My destination is the intersection of Calle Capistrano and Avenida Del Oro. The names are, of course, Spanish — appropriated by the whites to romance their idyll with a dash of old California. The street signs are rendered in faux rustic, engraved wood. Most of the whites who live here now were once migrants themselves, belonging to subsequent waves of American wanderers — the Depression-era and post-war generations that pulled up stakes in the Midwest and on the East Coast to spend their lives in balmy paradise. This land was a final destination for them, the consummation of their California dream. You don't leave paradise once you've found it.
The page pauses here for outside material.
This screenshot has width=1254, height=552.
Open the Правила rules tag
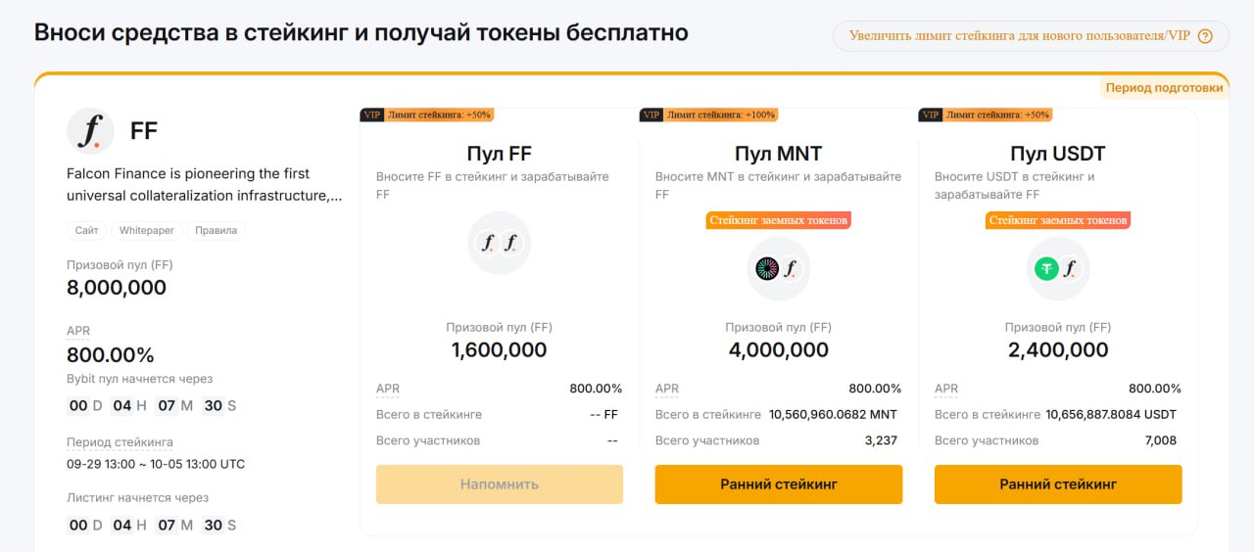click(216, 231)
But for the Mexican migrants, Temecula is a stopover, not a final destination. Sure, there are Mexican gardeners tending to the rose bushes, cleaning the swimming pools, washing and folding the clothes, cooking the meals; brown women sing lullabies in Spanish to white babies. But the Mexicans are here for just as long as they have to be. They are mostly young and don't think of retiring, not only because they have no money to do so but also because they can't imagine themselves old yet. Most of the Mexicans in Temecula are literally just passing through, crammed into pickup trucks and vans driven by the coyotes. Temecula is just another of the hundred places they will blow through en route to St. Louis, Los Angeles, Houston, New York, Chicago, Decatur. But even these are not final destinations. The migrants will follow trails determined by America's labor economy: they will keep moving, from one coast to another, from picking the fields to working in hotels and restaurants, from cities to heartland towns.

Temecula was long a quiet town. But to the retirees' dismay, it is now a staging area for the battle of the border, in which two armies face off, usually under cover of darkness. It is a battle in which, occasionally, blood is spilled, though usually only on one side.
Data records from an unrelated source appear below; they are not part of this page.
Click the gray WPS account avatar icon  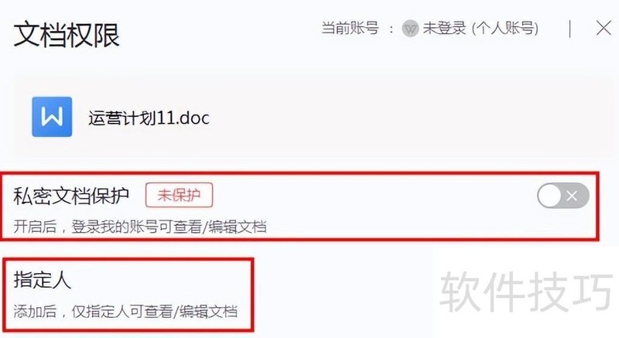[410, 29]
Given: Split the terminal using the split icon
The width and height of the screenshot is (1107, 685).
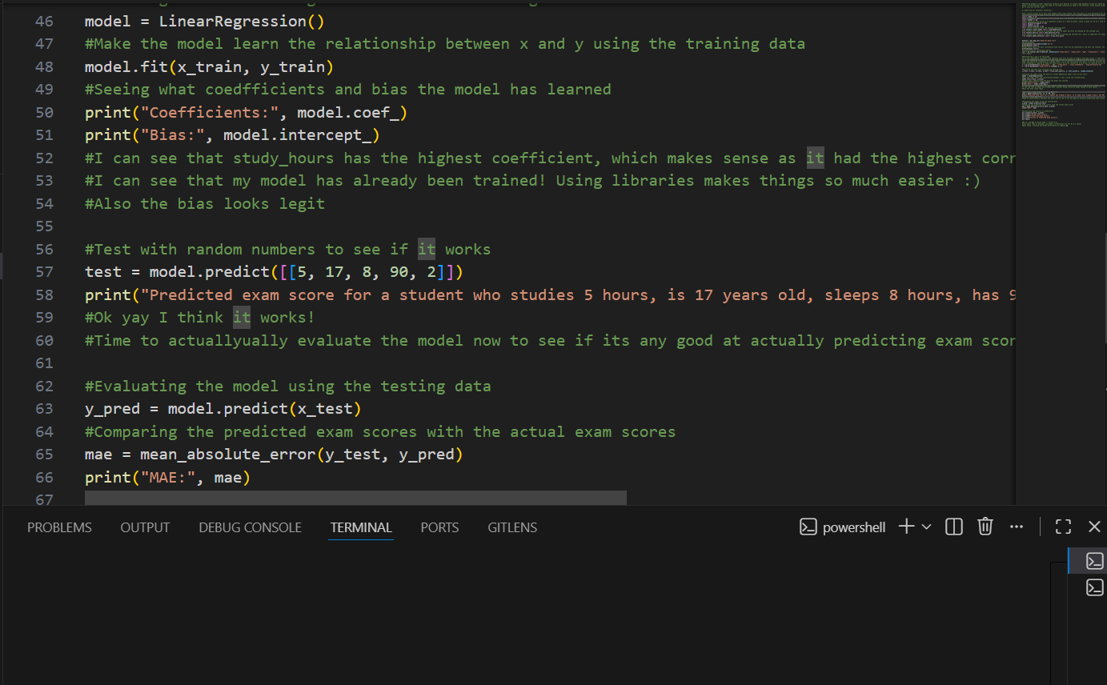Looking at the screenshot, I should 953,527.
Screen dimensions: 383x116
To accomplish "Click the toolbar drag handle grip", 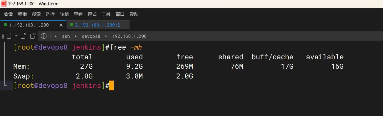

I turn right at Avenida Del Oro and pick up speed on a steep down-hill grade. The road begins a long curve between hills dotted with rural mansions and avocado orchards. At the bottom of the gully, at the intersection with Calle Capistrano, I stop the car. The sun has fallen behind the hills to the west but still illuminates the higher terrain with a lush, classic California gold. Silvery plumes from the irrigation sprinklers arc over the fields.
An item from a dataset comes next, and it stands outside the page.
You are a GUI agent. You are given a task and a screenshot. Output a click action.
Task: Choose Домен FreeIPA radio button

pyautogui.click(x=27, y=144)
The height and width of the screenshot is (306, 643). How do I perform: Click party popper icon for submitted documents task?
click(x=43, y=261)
This is where it happened. Where Benjamín, Jaime, and Salvador Chávez and five others, all of them undocumented Mexican migrants, "illegals," died crammed in a truck that sped along this rural road four and a half years ago.

I clamber down into the drainage ditch below the road. Yellow dirt and sickly weeds. I find a screen from the window of the truck's camper shell and a blue piece of plastic from the shell itself, about a foot long and six inches wide. And another piece of black plastic: a fragment of the truck's running board. I pick up and examine a faded, crumpled tube of Colgate toothpaste, its ingredients listed in Spanish. There is an equally faded and torn McDonald's medium-size Coca-Cola cup.

Above the ditch, an anonymous artisan has built a small altar by taking the trunk of a California oak, slicing it in half, and carving out seven small crosses that he has filled in with light blue paint. (There should be eight crosses; the artisan was apparently unaware of the last victim's death in a nearby hospital several days after the accident.) It is a simple, beautiful monument.

I walk a ways up the hill, the bed of dead avocado leaves crunching underfoot. There is very little traffic and it is quiet, except for the leaves of the avocados rustling in the warm wind and, suddenly and eerily, the voices of men. Men speaking in Spanish. It sounds like they are nearby, but it takes me a while to spot them, high on a hill south of me. They are Mexican farmworkers, chatting casually as they pick avocados. They are a good half mile away, but the wind has brought their voices very close. These men traveled the same road that Benjamin and his brothers did. They are farmworkers now. Benjamín, Salvador, and Jaime Chávez are not. This is where their road ended.